* begin *

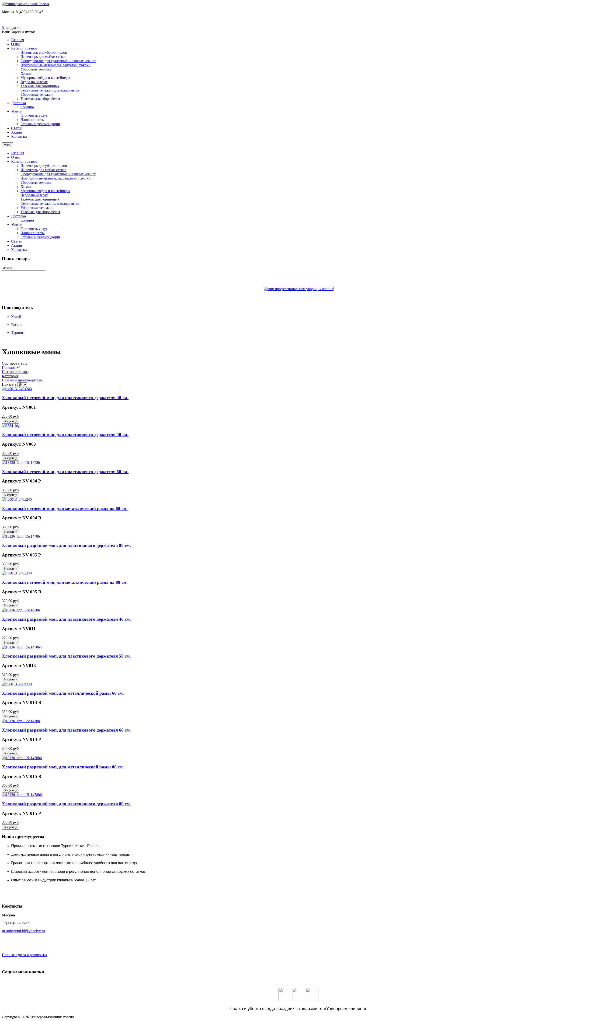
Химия (26, 187)
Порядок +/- (11, 368)
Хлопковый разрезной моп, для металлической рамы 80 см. (63, 766)
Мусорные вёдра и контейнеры (45, 191)
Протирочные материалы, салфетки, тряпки (55, 178)
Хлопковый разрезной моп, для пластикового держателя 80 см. (66, 545)
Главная (17, 153)
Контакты (19, 250)
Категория (10, 376)
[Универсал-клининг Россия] (25, 4)
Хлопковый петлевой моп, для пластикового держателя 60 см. (65, 471)
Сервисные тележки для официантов (50, 203)
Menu (7, 145)
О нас (15, 157)
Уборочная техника (36, 182)
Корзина (27, 220)
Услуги (16, 224)
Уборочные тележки (37, 208)
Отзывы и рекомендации (40, 237)
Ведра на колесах (34, 195)
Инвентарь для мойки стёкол (43, 170)
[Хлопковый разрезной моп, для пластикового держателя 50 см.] (22, 647)
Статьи (16, 241)
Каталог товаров (24, 161)
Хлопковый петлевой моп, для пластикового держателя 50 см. (65, 434)
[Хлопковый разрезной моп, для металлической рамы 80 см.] (22, 758)
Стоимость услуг (34, 229)
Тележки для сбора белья (40, 212)
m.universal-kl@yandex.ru (23, 931)
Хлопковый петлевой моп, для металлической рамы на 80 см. (65, 582)
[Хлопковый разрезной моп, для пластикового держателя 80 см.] (21, 536)
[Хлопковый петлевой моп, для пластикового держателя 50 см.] (11, 426)
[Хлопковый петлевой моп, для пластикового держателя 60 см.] (21, 463)
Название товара (15, 372)
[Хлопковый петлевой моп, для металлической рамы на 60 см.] (17, 499)
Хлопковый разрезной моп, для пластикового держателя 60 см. (66, 730)
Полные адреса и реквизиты (24, 955)
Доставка (18, 216)
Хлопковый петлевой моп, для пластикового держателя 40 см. (65, 397)
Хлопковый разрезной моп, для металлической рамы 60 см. (63, 693)
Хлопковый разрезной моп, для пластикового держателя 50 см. (66, 656)
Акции (16, 245)
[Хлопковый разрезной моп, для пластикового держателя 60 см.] (21, 721)
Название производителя (22, 380)
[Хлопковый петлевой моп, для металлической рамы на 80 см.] (17, 573)
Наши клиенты (33, 233)
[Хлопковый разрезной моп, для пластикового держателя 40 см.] (21, 610)
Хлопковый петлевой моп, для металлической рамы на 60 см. (65, 508)
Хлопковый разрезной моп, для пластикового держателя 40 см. (66, 619)
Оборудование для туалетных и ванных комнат (58, 174)
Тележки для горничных (40, 199)
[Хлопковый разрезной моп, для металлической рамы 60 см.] (17, 684)
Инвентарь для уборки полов (44, 166)
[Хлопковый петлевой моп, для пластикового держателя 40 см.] (17, 389)
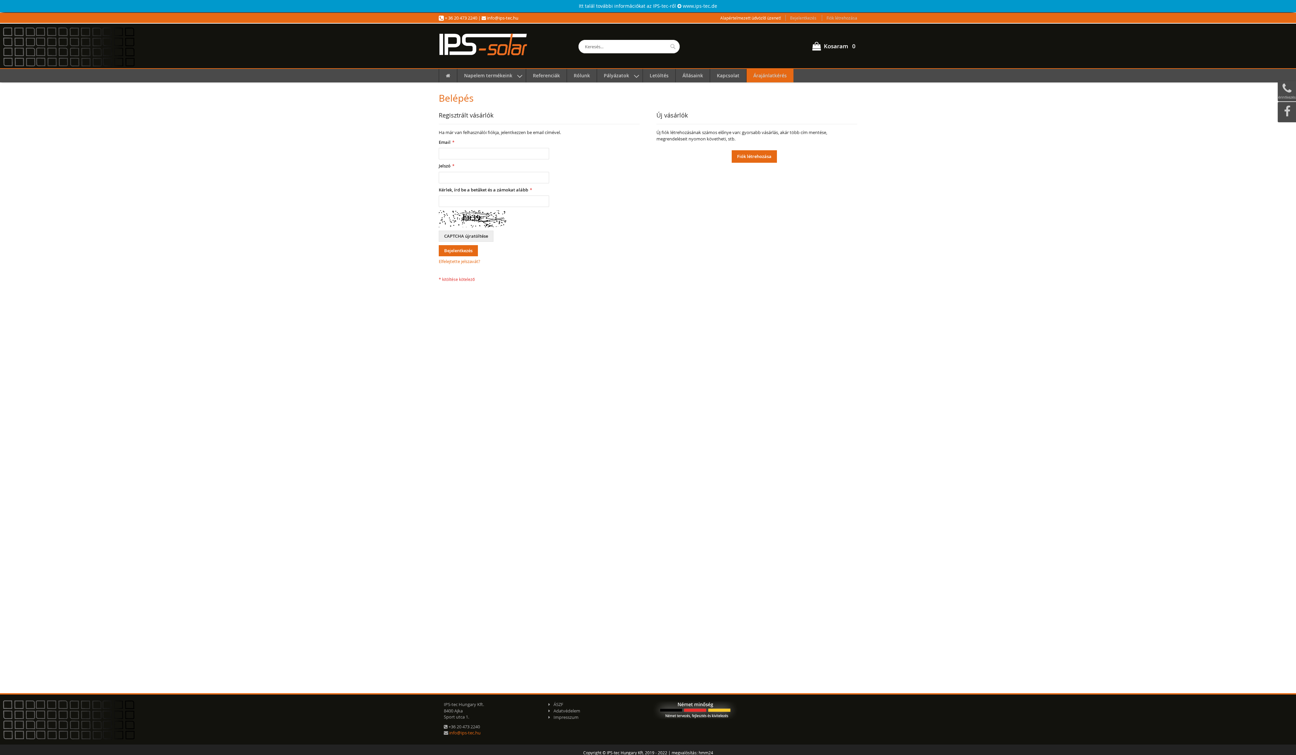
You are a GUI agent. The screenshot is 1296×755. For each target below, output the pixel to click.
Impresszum (566, 717)
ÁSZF (558, 704)
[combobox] (629, 46)
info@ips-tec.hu (502, 18)
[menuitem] (448, 75)
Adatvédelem (567, 711)
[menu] (648, 75)
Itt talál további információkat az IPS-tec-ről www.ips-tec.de (648, 6)
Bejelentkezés (803, 18)
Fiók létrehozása (842, 18)
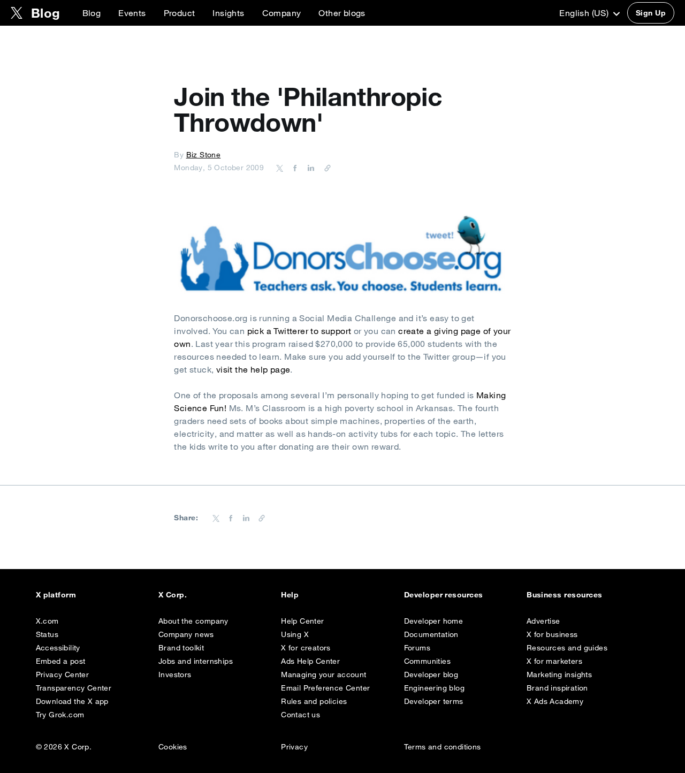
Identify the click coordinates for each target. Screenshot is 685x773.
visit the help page (253, 369)
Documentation (431, 634)
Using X (295, 634)
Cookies (172, 747)
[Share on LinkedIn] (309, 167)
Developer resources (443, 595)
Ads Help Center (310, 661)
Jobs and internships (195, 661)
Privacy (294, 747)
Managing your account (323, 674)
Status (47, 634)
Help (290, 595)
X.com (47, 621)
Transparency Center (74, 688)
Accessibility (58, 648)
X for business (552, 634)
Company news (186, 634)
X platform (56, 595)
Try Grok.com (60, 714)
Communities (427, 661)
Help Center (302, 621)
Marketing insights (559, 674)
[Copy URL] (325, 167)
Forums (417, 648)
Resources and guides (567, 648)
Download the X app (72, 701)
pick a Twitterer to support (299, 330)
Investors (175, 674)
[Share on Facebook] (293, 167)
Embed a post (61, 661)
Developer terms (433, 701)
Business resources (565, 595)
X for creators (306, 648)
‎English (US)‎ (585, 12)
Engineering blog (434, 688)
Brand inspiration (557, 688)
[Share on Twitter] (280, 167)
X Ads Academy (555, 701)
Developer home (433, 621)
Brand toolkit (181, 648)
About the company (193, 621)
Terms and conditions (442, 747)
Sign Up (651, 13)
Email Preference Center (325, 688)
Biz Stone (203, 155)
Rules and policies (314, 701)
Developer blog (431, 674)
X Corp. (172, 595)
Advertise (543, 621)
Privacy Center (62, 674)
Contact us (300, 714)
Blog (91, 12)
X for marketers (554, 661)
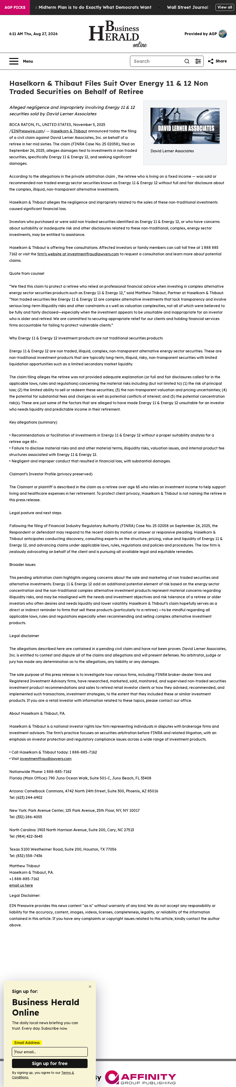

* end *

WRITTEN TASK ▸ Reproduce every line of the material above verbatim, omitting the pictures.

RESULT ▸
Химия (26, 187)
Порядок +/- (11, 368)
Хлопковый разрезной моп, для металлической рамы 80 см. (63, 766)
Мусорные вёдра и контейнеры (45, 191)
Протирочные материалы, салфетки, тряпки (55, 178)
Хлопковый разрезной моп, для пластикового держателя 80 см. (66, 545)
Главная (17, 153)
Контакты (19, 250)
Категория (10, 376)
[Универсал-клининг Россия] (25, 4)
Хлопковый петлевой моп, для пластикового держателя 60 см. (65, 471)
Сервисные тележки для официантов (50, 203)
Menu (7, 145)
О нас (15, 157)
Уборочная техника (36, 182)
Корзина (27, 220)
Услуги (16, 224)
Уборочные тележки (37, 208)
Отзывы и рекомендации (40, 237)
Ведра на колесах (34, 195)
Инвентарь для мойки стёкол (43, 170)
[Хлопковый разрезной моп, для пластикового держателя 50 см.] (22, 647)
Статьи (16, 241)
Каталог товаров (24, 161)
Хлопковый петлевой моп, для пластикового держателя 50 см. (65, 434)
[Хлопковый разрезной моп, для металлической рамы 80 см.] (22, 758)
Стоимость услуг (34, 229)
Тележки для сбора белья (40, 212)
m.universal-kl@yandex.ru (23, 931)
Хлопковый петлевой моп, для металлической рамы на 80 см. (65, 582)
[Хлопковый разрезной моп, для пластикового держателя 80 см.] (21, 536)
[Хлопковый петлевой моп, для пластикового держателя 50 см.] (11, 426)
[Хлопковый петлевой моп, для пластикового держателя 60 см.] (21, 463)
Название товара (15, 372)
[Хлопковый петлевой моп, для металлической рамы на 60 см.] (17, 499)
Хлопковый разрезной моп, для пластикового держателя 60 см. (66, 730)
Полные адреса и реквизиты (24, 955)
Доставка (18, 216)
Хлопковый петлевой моп, для пластикового держателя 40 см. (65, 397)
Хлопковый разрезной моп, для металлической рамы 60 см. (63, 693)
Хлопковый разрезной моп, для пластикового держателя 50 см. (66, 656)
Акции (16, 245)
[Хлопковый разрезной моп, для пластикового держателя 60 см.] (21, 721)
Название производителя (22, 380)
[Хлопковый петлевой моп, для металлической рамы на 80 см.] (17, 573)
Наши клиенты (33, 233)
[Хлопковый разрезной моп, для пластикового держателя 40 см.] (21, 610)
Хлопковый петлевой моп, для металлической рамы на 60 см. (65, 508)
Хлопковый разрезной моп, для пластикового держателя 40 см. (66, 619)
Оборудование для туалетных и ванных комнат (58, 174)
Тележки для горничных (40, 199)
[Хлопковый разрезной моп, для металлической рамы 60 см.] (17, 684)
Инвентарь для уборки полов (44, 166)
[Хлопковый петлевой моп, для пластикового держателя 40 см.] (17, 389)
You are a GUI agent. The screenshot is 1296×755. For each target below, output the pixel to click.
Impresszum (566, 717)
ÁSZF (558, 704)
[combobox] (629, 46)
info@ips-tec.hu (502, 18)
[menuitem] (448, 75)
Adatvédelem (567, 711)
[menu] (648, 75)
Itt talál további információkat az IPS-tec-ről www.ips-tec.de (648, 6)
Bejelentkezés (803, 18)
Fiók létrehozása (842, 18)
Identify the click coordinates for each target. Screenshot is 685x773.
visit the help page (253, 369)
Documentation (431, 634)
Using X (295, 634)
Cookies (172, 747)
[Share on LinkedIn] (309, 167)
Developer resources (443, 595)
Ads Help Center (310, 661)
Jobs and internships (195, 661)
Privacy (294, 747)
Managing your account (323, 674)
Status (47, 634)
Help (290, 595)
X.com (47, 621)
Transparency Center (74, 688)
Accessibility (58, 648)
X for business (552, 634)
Company news (186, 634)
X platform (56, 595)
Try Grok.com (60, 714)
Communities (427, 661)
Help Center (302, 621)
Marketing insights (559, 674)
[Copy URL] (325, 167)
Forums (417, 648)
Resources and guides (567, 648)
Download the X app (72, 701)
pick a Twitterer to support (299, 330)
Investors (175, 674)
[Share on Facebook] (293, 167)
Embed a post (61, 661)
Developer terms (433, 701)
Business resources (565, 595)
X for creators (306, 648)
‎English (US)‎ (585, 12)
Engineering blog (434, 688)
Brand inspiration (557, 688)
[Share on Twitter] (280, 167)
X Ads Academy (555, 701)
Developer home (433, 621)
Brand toolkit (181, 648)
About the company (193, 621)
Terms and conditions (442, 747)
Sign Up (651, 13)
Email Preference Center (325, 688)
Biz Stone (203, 155)
Rules and policies (314, 701)
Developer blog (431, 674)
X Corp. (172, 595)
Advertise (543, 621)
Privacy Center (62, 674)
Contact us (300, 714)
Blog (91, 12)
X for marketers (554, 661)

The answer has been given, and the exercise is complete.